The other question is: What’s the point of this release? Are the original recordings not good enough? Why mess with all-time classics like ‘Blue Suede Shoes’ and ‘Suspicious Minds’? Is it ethical to even be doing this – isn’t it a bit like painting a moustache on the Mona Lisa? Why do this at all?

I’d love to hear your viewpoints.

P.S. Would somebody please get Erich Van Tourneau a pocket calculator?

 

Click here and have YOUR SAY - Do you Agree?

Review by Arjan Deelen for EIN:
-Copyright EIN November 2010
EIN Website content © Copyright the Elvis Information Network.

Click here to comment on this review



EIN readers contribute their thoughts on 'VIVA ELVIS' -

From: Taylor S - Berlin
I enjoyed your review very much.

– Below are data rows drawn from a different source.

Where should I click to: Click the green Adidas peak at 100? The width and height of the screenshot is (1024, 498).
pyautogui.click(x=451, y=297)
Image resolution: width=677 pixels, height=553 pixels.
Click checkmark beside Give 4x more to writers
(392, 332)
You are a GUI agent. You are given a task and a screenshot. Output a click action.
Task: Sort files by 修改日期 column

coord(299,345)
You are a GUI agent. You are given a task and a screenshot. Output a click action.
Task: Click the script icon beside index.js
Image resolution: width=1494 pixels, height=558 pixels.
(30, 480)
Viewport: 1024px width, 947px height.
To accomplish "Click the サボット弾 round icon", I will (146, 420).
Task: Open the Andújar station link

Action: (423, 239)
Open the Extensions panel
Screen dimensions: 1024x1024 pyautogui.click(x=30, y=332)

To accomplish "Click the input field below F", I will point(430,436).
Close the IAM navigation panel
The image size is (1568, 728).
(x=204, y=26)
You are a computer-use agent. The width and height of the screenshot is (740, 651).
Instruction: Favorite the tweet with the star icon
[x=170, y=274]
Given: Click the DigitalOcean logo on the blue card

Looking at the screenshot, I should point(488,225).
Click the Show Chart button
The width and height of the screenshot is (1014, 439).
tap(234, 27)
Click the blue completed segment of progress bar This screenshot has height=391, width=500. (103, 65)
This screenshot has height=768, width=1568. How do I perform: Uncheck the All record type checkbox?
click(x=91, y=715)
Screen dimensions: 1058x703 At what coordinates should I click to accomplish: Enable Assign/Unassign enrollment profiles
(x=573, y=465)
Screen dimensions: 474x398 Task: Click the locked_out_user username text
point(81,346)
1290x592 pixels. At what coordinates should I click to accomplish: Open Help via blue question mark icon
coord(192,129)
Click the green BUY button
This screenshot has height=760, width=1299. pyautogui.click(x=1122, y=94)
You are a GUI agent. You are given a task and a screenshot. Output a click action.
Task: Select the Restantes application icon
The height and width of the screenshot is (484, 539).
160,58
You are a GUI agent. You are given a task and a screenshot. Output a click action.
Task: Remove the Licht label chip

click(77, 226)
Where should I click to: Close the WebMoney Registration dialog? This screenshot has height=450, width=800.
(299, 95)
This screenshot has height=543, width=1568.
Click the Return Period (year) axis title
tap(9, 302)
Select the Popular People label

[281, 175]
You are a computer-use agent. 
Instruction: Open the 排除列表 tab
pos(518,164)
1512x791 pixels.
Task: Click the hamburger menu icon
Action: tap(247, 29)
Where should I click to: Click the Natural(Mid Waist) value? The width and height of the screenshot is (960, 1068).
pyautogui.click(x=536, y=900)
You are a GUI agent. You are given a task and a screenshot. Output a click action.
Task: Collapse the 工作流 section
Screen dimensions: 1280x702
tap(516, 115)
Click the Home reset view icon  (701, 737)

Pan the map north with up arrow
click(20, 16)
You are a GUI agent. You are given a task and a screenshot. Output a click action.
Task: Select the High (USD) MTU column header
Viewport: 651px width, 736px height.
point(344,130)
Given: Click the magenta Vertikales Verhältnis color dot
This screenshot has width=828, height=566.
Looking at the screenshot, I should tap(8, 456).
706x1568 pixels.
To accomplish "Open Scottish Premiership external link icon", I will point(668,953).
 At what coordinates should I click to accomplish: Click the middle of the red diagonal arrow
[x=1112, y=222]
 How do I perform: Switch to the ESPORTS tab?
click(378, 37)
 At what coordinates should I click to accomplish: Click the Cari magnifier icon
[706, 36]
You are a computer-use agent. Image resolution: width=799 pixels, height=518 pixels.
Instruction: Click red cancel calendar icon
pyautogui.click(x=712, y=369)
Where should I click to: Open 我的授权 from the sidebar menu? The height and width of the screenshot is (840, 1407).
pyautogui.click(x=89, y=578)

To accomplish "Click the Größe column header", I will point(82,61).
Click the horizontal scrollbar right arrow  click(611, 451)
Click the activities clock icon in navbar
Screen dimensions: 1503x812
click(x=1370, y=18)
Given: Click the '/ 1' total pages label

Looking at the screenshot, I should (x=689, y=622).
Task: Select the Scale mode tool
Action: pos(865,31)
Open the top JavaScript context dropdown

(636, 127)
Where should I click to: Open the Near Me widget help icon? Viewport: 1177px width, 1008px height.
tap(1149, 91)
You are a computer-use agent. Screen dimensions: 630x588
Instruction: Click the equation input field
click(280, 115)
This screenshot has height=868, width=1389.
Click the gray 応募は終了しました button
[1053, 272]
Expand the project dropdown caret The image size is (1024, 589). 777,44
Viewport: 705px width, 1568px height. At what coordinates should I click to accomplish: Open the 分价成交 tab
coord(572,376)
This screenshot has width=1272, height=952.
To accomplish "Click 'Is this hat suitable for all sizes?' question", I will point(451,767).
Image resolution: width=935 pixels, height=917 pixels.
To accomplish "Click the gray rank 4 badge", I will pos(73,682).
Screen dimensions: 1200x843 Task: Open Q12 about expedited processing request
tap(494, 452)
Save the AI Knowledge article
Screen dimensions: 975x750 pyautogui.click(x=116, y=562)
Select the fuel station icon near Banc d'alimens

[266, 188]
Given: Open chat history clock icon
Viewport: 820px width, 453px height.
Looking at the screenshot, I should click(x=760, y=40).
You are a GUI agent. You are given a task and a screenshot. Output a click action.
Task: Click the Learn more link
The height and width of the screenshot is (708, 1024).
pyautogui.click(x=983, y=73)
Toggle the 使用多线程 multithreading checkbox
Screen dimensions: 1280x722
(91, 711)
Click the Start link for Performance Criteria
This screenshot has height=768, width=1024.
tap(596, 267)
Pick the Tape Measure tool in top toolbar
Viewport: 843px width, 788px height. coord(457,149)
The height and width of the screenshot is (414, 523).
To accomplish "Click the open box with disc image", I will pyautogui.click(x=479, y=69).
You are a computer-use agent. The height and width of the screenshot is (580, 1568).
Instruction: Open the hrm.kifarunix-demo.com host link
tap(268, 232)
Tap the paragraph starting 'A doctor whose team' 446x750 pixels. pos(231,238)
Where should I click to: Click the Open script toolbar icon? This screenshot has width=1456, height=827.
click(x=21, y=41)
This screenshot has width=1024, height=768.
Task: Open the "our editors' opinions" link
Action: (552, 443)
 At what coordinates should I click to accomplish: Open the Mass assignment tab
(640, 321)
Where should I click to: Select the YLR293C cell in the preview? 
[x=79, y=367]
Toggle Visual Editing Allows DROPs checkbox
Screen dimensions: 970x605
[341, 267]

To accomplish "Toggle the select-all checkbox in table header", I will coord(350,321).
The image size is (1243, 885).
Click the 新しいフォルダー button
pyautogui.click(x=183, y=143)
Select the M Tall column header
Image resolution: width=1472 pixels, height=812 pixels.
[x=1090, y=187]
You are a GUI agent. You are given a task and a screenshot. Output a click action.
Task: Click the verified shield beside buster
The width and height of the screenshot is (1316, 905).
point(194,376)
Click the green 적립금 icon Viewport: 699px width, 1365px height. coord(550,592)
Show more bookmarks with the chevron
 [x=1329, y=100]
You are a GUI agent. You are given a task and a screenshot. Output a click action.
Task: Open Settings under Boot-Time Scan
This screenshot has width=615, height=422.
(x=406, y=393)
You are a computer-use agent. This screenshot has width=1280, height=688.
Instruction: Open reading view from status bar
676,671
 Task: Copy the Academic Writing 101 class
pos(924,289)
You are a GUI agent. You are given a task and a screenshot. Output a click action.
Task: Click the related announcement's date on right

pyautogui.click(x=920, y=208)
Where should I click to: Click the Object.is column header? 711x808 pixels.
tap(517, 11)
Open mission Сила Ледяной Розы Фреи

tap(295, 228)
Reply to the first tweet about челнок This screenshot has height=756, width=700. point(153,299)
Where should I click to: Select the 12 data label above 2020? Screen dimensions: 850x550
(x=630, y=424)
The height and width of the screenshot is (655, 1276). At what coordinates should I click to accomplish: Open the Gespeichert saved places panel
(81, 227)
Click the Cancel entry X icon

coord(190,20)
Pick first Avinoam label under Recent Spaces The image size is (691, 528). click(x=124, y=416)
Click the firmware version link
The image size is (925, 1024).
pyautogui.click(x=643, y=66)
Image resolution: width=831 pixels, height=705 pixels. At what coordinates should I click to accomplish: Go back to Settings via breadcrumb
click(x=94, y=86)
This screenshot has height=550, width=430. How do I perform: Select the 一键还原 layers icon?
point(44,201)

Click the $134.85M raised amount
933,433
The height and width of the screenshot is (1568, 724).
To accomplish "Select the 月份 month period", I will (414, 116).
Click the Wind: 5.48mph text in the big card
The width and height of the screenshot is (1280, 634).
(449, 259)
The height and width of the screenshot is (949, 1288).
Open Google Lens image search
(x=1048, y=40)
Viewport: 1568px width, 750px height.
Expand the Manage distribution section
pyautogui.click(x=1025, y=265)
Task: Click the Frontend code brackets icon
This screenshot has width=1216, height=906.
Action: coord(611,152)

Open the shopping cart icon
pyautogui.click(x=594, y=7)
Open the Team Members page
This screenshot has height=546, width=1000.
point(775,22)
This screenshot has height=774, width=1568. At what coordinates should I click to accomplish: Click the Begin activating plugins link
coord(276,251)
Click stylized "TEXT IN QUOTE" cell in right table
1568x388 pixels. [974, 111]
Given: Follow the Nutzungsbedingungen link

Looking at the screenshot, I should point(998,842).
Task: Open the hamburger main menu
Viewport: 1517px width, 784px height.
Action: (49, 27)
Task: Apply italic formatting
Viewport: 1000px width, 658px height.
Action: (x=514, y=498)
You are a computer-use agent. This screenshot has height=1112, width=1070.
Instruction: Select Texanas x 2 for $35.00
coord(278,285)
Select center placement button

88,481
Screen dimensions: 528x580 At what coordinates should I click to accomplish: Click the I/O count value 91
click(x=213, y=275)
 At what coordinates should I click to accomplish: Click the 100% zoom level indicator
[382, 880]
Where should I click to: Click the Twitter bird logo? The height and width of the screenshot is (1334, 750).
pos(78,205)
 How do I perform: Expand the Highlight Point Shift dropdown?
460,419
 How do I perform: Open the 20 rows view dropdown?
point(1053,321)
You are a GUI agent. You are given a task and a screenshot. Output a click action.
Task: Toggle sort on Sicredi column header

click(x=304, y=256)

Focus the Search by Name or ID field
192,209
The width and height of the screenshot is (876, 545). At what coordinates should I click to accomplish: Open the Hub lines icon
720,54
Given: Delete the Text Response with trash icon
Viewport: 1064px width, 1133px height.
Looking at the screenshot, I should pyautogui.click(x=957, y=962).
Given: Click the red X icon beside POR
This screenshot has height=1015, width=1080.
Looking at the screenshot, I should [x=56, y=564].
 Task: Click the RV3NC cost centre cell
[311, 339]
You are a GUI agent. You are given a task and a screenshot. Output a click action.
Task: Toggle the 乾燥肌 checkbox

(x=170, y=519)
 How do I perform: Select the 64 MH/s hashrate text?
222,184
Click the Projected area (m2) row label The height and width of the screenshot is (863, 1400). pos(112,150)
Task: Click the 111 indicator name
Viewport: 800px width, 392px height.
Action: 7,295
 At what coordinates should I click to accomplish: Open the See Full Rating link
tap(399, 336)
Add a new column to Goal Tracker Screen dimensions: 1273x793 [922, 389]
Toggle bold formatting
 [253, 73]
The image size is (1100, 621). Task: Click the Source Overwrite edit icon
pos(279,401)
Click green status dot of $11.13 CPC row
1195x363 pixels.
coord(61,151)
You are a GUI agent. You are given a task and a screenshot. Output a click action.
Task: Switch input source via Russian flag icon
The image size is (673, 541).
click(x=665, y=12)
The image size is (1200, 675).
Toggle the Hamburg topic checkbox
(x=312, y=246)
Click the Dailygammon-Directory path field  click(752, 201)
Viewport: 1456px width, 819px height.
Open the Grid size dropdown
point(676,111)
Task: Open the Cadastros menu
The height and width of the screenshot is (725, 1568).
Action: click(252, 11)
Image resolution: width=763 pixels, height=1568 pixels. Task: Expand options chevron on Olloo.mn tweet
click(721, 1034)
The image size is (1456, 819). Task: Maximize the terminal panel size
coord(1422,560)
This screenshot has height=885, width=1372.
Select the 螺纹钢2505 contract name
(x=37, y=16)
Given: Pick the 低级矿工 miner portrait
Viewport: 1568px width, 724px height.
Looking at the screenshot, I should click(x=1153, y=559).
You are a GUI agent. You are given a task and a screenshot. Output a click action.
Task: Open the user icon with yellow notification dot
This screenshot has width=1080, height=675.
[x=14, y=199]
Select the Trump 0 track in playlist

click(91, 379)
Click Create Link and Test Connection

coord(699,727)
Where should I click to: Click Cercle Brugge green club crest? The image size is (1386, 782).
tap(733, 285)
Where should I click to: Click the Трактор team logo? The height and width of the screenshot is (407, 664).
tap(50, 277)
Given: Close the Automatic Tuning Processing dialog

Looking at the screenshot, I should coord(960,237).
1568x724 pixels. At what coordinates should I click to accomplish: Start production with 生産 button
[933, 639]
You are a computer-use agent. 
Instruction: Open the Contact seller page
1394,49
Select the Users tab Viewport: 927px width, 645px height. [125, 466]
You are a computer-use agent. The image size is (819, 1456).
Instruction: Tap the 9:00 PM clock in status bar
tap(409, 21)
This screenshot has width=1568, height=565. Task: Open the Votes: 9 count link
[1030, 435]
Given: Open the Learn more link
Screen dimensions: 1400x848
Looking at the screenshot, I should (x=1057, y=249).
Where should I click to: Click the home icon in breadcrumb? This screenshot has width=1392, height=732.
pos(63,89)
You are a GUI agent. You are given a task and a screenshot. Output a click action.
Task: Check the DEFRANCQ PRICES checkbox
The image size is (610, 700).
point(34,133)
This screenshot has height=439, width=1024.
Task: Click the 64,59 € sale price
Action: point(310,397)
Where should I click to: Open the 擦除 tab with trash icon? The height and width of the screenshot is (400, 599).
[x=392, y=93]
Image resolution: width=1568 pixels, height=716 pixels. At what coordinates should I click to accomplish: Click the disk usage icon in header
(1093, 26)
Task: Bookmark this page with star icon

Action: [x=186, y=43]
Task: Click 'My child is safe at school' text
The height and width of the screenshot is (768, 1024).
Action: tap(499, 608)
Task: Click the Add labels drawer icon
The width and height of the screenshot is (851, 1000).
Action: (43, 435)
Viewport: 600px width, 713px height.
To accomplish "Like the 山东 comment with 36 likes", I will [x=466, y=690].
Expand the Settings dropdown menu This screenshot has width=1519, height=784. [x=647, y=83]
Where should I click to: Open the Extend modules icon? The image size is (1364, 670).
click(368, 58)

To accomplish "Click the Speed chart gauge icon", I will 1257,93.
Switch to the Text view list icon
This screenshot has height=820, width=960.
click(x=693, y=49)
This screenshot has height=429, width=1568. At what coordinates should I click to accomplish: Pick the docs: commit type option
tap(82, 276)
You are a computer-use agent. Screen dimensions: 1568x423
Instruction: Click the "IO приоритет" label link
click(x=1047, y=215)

I haven't been to the Viva Elvis show but have heard the album, and was left in a haze of confusion. I'm sure this misguided attempt at an update will be quickly forgotten anyway....  I agree with the comment on the music having an 80s rock feel. Music making techniques have changed vastly in the last 20 years, from a generation of practicing musicians (with real physical instruments) to electronic technicians (with samplers and programming skill); rarely do musicians today have knowledge in both fields.
Live band sound technology peaked in the late 80's; as sampling became the focus for music making gear, guitars (for instance) were left to rot in their 80s clothing as no new approaches to the instrument were offered on the market. Its not hard to understand why anyone from the "old school" of music making (such as Van Tourneau) would make an album sounding like the 80s -- he seems stuck in his ways and hasn't taken the time to learn how to approach music without his "guitar playing music school educated" shackles.... perhaps this attitude comes from working in a cold-blooded Vegas environment for too long. 

We can only assume that EPE agreed on using Van Tourneau because it was the easiest choice available. If updating the music is the mandate, why not use someone with the skills and attitude necessary? 
Aphex Twin has been making records for over 10 years! His approach has entered the electronic mainstream by now.... does anyone in the EPE unit listen to any new music? I doubt it. Even if some tunes in the the show involve reharmonisation (chorus endings in Love Me Tender using the harmonic minor for instance), the sounds just don't cut it. 
Processed distortion on guitars is an 80s trademark -- why does Van Tourneau want to pretend to sound fresh without doing any homework? 
His attitude (in his interview) seems congruent with his ignorance.

I believe the only way to "update" music is to learn the latest technology. It sounds as if Van Tourneau did his best, and one cannot call these versions "lazy", as clearly there was much work involved in the recontextualisations. It's just that he was the wrong man for the job (i.e. the aforementioned Love Me Tender dumbs the nuanced original down to a cro-magnon level).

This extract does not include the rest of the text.